[DATASET RECORDS — start]

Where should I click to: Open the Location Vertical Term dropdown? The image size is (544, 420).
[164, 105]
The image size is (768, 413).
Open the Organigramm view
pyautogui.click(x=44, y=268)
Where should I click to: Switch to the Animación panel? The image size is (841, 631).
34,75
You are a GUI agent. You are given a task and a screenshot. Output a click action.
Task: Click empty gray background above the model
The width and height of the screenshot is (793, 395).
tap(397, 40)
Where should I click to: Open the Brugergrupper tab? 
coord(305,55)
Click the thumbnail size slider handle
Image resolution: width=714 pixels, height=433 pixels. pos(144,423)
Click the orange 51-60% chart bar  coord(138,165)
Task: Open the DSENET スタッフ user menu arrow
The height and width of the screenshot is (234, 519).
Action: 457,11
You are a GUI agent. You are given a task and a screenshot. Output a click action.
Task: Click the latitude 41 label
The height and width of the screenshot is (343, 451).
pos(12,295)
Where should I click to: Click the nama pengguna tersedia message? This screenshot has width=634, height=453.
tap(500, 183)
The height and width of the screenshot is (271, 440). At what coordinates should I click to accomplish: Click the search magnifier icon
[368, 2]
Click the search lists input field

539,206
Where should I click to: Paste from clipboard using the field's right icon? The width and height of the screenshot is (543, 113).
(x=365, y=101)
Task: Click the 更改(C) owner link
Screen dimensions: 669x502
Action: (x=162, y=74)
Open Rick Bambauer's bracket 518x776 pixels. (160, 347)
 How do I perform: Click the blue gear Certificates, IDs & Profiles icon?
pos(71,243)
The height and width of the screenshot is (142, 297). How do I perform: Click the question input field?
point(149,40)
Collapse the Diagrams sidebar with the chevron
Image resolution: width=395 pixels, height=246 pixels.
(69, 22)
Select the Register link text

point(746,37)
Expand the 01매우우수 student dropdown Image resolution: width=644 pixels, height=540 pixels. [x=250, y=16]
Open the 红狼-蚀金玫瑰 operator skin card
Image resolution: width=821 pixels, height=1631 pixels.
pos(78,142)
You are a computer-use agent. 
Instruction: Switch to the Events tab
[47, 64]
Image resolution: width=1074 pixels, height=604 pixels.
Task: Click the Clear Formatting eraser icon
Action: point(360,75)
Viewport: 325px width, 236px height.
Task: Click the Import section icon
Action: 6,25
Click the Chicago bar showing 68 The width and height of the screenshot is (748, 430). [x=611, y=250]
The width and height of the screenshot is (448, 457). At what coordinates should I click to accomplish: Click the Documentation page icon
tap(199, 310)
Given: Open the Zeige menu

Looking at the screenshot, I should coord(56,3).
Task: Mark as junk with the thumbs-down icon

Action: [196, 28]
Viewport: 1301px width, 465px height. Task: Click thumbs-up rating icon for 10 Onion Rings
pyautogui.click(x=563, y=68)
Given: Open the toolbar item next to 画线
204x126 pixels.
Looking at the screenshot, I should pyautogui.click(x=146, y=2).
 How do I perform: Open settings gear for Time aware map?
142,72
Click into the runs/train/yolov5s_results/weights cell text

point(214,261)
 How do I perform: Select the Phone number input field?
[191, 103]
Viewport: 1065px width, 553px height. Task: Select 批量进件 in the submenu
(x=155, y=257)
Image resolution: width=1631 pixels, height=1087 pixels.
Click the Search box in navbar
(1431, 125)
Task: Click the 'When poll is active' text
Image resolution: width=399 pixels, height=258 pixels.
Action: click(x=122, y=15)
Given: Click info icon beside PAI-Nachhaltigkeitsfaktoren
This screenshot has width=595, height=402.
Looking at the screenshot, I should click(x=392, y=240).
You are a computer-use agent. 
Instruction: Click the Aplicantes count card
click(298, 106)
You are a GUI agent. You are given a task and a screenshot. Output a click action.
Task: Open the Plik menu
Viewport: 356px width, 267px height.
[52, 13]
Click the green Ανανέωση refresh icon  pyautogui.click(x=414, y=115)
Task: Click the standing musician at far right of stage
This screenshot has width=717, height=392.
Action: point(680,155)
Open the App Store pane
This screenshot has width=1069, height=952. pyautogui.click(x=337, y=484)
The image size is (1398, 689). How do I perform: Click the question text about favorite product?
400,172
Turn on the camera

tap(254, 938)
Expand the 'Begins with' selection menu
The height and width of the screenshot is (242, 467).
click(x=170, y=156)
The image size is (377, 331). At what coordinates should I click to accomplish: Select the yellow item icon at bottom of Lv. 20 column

[DATASET RECORDS — finish]

◆ **WORK ORDER**: I need each line above reproduced exactly.

◆ **YOUR SOLUTION**:
Where should I click to: Open the Location Vertical Term dropdown? The image size is (544, 420).
[164, 105]
The image size is (768, 413).
Open the Organigramm view
pyautogui.click(x=44, y=268)
Where should I click to: Switch to the Animación panel? The image size is (841, 631).
34,75
You are a GUI agent. You are given a task and a screenshot. Output a click action.
Task: Click empty gray background above the model
The width and height of the screenshot is (793, 395).
tap(397, 40)
Where should I click to: Open the Brugergrupper tab? 
coord(305,55)
Click the thumbnail size slider handle
Image resolution: width=714 pixels, height=433 pixels. pos(144,423)
Click the orange 51-60% chart bar  coord(138,165)
Task: Open the DSENET スタッフ user menu arrow
The height and width of the screenshot is (234, 519).
Action: 457,11
You are a GUI agent. You are given a task and a screenshot. Output a click action.
Task: Click the latitude 41 label
The height and width of the screenshot is (343, 451).
pos(12,295)
Where should I click to: Click the nama pengguna tersedia message? This screenshot has width=634, height=453.
tap(500, 183)
The height and width of the screenshot is (271, 440). At what coordinates should I click to accomplish: Click the search magnifier icon
[368, 2]
Click the search lists input field

539,206
Where should I click to: Paste from clipboard using the field's right icon? The width and height of the screenshot is (543, 113).
(x=365, y=101)
Task: Click the 更改(C) owner link
Screen dimensions: 669x502
Action: (x=162, y=74)
Open Rick Bambauer's bracket 518x776 pixels. (160, 347)
 How do I perform: Click the blue gear Certificates, IDs & Profiles icon?
pos(71,243)
The height and width of the screenshot is (142, 297). How do I perform: Click the question input field?
point(149,40)
Collapse the Diagrams sidebar with the chevron
Image resolution: width=395 pixels, height=246 pixels.
(69, 22)
Select the Register link text

point(746,37)
Expand the 01매우우수 student dropdown Image resolution: width=644 pixels, height=540 pixels. [x=250, y=16]
Open the 红狼-蚀金玫瑰 operator skin card
Image resolution: width=821 pixels, height=1631 pixels.
pos(78,142)
You are a computer-use agent. 
Instruction: Switch to the Events tab
[47, 64]
Image resolution: width=1074 pixels, height=604 pixels.
Task: Click the Clear Formatting eraser icon
Action: point(360,75)
Viewport: 325px width, 236px height.
Task: Click the Import section icon
Action: 6,25
Click the Chicago bar showing 68 The width and height of the screenshot is (748, 430). [x=611, y=250]
The width and height of the screenshot is (448, 457). At what coordinates should I click to accomplish: Click the Documentation page icon
tap(199, 310)
Given: Open the Zeige menu

Looking at the screenshot, I should coord(56,3).
Task: Mark as junk with the thumbs-down icon

Action: [196, 28]
Viewport: 1301px width, 465px height. Task: Click thumbs-up rating icon for 10 Onion Rings
pyautogui.click(x=563, y=68)
Given: Open the toolbar item next to 画线
204x126 pixels.
Looking at the screenshot, I should pyautogui.click(x=146, y=2).
 How do I perform: Open settings gear for Time aware map?
142,72
Click into the runs/train/yolov5s_results/weights cell text

point(214,261)
 How do I perform: Select the Phone number input field?
[191, 103]
Viewport: 1065px width, 553px height. Task: Select 批量进件 in the submenu
(x=155, y=257)
Image resolution: width=1631 pixels, height=1087 pixels.
Click the Search box in navbar
(1431, 125)
Task: Click the 'When poll is active' text
Image resolution: width=399 pixels, height=258 pixels.
Action: click(x=122, y=15)
Given: Click info icon beside PAI-Nachhaltigkeitsfaktoren
This screenshot has width=595, height=402.
Looking at the screenshot, I should click(x=392, y=240).
You are a computer-use agent. 
Instruction: Click the Aplicantes count card
click(298, 106)
You are a GUI agent. You are given a task and a screenshot. Output a click action.
Task: Open the Plik menu
Viewport: 356px width, 267px height.
[52, 13]
Click the green Ανανέωση refresh icon  pyautogui.click(x=414, y=115)
Task: Click the standing musician at far right of stage
This screenshot has width=717, height=392.
Action: point(680,155)
Open the App Store pane
This screenshot has width=1069, height=952. pyautogui.click(x=337, y=484)
The image size is (1398, 689). How do I perform: Click the question text about favorite product?
400,172
Turn on the camera

tap(254, 938)
Expand the 'Begins with' selection menu
The height and width of the screenshot is (242, 467).
click(x=170, y=156)
The image size is (377, 331). At what coordinates should I click to accomplish: Select the yellow item icon at bottom of Lv. 20 column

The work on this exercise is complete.